In this study, we have introduced luciferase-intercalating dye conjugates as attractive bioluminescent alternatives for the well-known fluorescent intercalating dyes. The intercalating dyes present in LUMID both provide for high affinity, sequence-independent dsDNA binding and allow robust ratiometric bioluminescent detection, switching from blue to green emission in the presence of dsDNA. The use of multiple tandem-arranged dyes, positioned close to the active site and spaced by double-lysine linkers, was a requisite for improved sensor performance, increasing the sensor affinities to the low-μM range (2.1–43 μM of base pairs) and the dynamic range to an 8-fold maximal increase in green/blue ratio. The best-performing LUMID-2F variant was successfully combined with a LAMP preamplification step into an assay for the complementary DNA of the nucleocapsid-gene of the SARS-CoV-2 virus, with attomolar sensitivity and smartphone-based readout.

We showed that by incorporating double- and triple-dye tandems, sensor affinities could be improved by a factor of 102 to 103. Although higher-affinity sensing is not always required or optimal, for instance, in our LAMP-LUMID assay that involves an additional amplification step and is sensitive to background binding to primers, probes with a further increase in affinity might be beneficial for direct sensing applications.

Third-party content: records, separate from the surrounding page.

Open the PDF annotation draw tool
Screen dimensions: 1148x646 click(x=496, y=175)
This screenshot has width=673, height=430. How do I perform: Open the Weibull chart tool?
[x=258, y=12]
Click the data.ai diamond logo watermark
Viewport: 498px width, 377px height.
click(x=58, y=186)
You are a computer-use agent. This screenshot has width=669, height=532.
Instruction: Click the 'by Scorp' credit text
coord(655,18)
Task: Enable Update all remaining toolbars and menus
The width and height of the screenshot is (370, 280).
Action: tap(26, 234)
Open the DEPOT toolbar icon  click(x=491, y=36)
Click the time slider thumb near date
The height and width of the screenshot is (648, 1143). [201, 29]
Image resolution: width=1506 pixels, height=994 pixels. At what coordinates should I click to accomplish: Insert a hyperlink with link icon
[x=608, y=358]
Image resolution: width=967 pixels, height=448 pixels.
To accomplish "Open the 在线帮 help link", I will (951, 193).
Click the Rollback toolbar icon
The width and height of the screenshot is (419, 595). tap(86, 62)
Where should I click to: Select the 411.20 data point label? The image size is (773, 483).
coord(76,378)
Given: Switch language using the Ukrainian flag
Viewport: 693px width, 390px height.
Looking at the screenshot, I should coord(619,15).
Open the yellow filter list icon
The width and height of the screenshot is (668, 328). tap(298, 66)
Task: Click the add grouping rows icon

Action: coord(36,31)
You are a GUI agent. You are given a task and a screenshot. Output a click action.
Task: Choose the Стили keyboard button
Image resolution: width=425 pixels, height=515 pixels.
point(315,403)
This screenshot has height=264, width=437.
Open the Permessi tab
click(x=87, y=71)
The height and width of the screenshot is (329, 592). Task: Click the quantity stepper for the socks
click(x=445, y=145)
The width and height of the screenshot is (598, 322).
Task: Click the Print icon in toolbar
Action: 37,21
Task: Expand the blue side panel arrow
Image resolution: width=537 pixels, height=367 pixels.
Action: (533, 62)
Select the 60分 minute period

To obtain such probes, optimization of conjugation conditions and additional purification steps to remove incomplete coupling products would be required. Furthermore, the sensor’s dynamic range may be further improved by screening additional dye positions for BRET efficiency and dsDNA binding, in particular those in the loop regions flanking the active site of NanoLuc.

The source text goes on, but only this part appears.